Which two techniques does the excerpt on fairness mitigation say it demonstrates, and which category does each belong to?

- **Passage provided**

+-------+

Once you have measured a disparity, you have three categories of options:

**Pre-processing** -- fix the data before training:
reweighting under-represented groups, resampling, or removing proxy features.

**In-processing** -- modify the model or training objective:
add fairness constraints to the loss function, use adversarial debiasing.

**Post-processing** -- adjust model outputs after training:
apply different decision thresholds per group, recalibrate predictions.

We demonstrate the two most practical techniques: sample reweighting
(pre-processing) and threshold adjustment (post-processing).


In [None]:
# 9.5.1 -- Pre-processing: sample reweighting
#
# Give under-represented countries higher weight during training
# so the model pays equal attention to each country regardless of sample size.

# Compute inverse-frequency weights: rare countries get higher weight
country_counts = df.loc[idx_train, 'Country'].value_counts()
total          = len(idx_train)
country_weights = (total / (len(country_counts) * country_counts)).to_dict()

train_weights = df.loc[idx_train, 'Country'].map(country_weights).fillna(1.0).values
train_weights = train_weights / train_weights.mean()   # normalise so mean weight = 1

print(f'Sample weights range: {train_weights.min():.3f} to {train_weights.max():.3f}')
print(f'Mean weight: {train_weights.mean():.3f}')

# Retrain with sample weights
model_weighted = RandomForestRegressor(
    n_estimators=100, max_depth=8,
    random_state=RANDOM_STATE, n_jobs=-1
)
model_weighted.fit(X_train_sc, y_train, sample_weight=train_weights)

y_pred_w    = model_weighted.predict(X_test_sc)
y_pred_w_usd = np.exp(y_pred_w)

overall_r2_w  = r2_score(y_test, y_pred_w)
overall_mae_w = mean_absolute_error(y_true_usd, y_pred_w_usd)

print(f'Weighted model overall: R^2={overall_r2_w:.4f}, MAE=${overall_mae_w:,.0f}')
print(f'Original model overall: R^2={overall_r2:.4f},  MAE=${overall_mae:,.0f}')

# Compare per-country MAE improvement
test_df['y_pred_w_usd'] = y_pred_w_usd
test_df['abs_error_w']  = np.abs(test_df['y_true_usd'] - test_df['y_pred_w_usd'])

+-------+

- **Collected data**

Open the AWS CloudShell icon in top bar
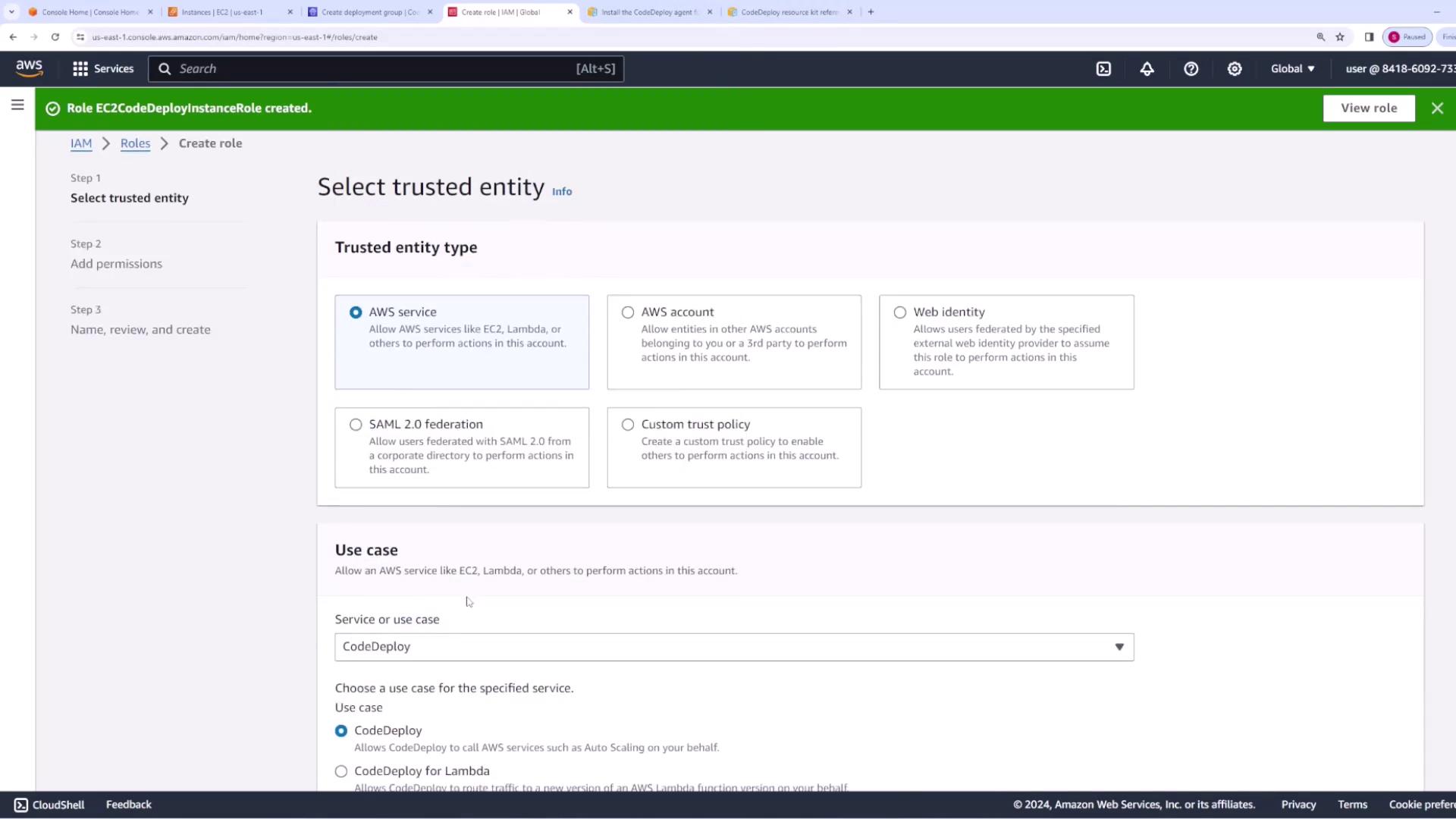 tap(1103, 69)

+-------+

- **Problem solution**
Sample reweighting, which is pre-processing, and threshold adjustment, which is post-processing.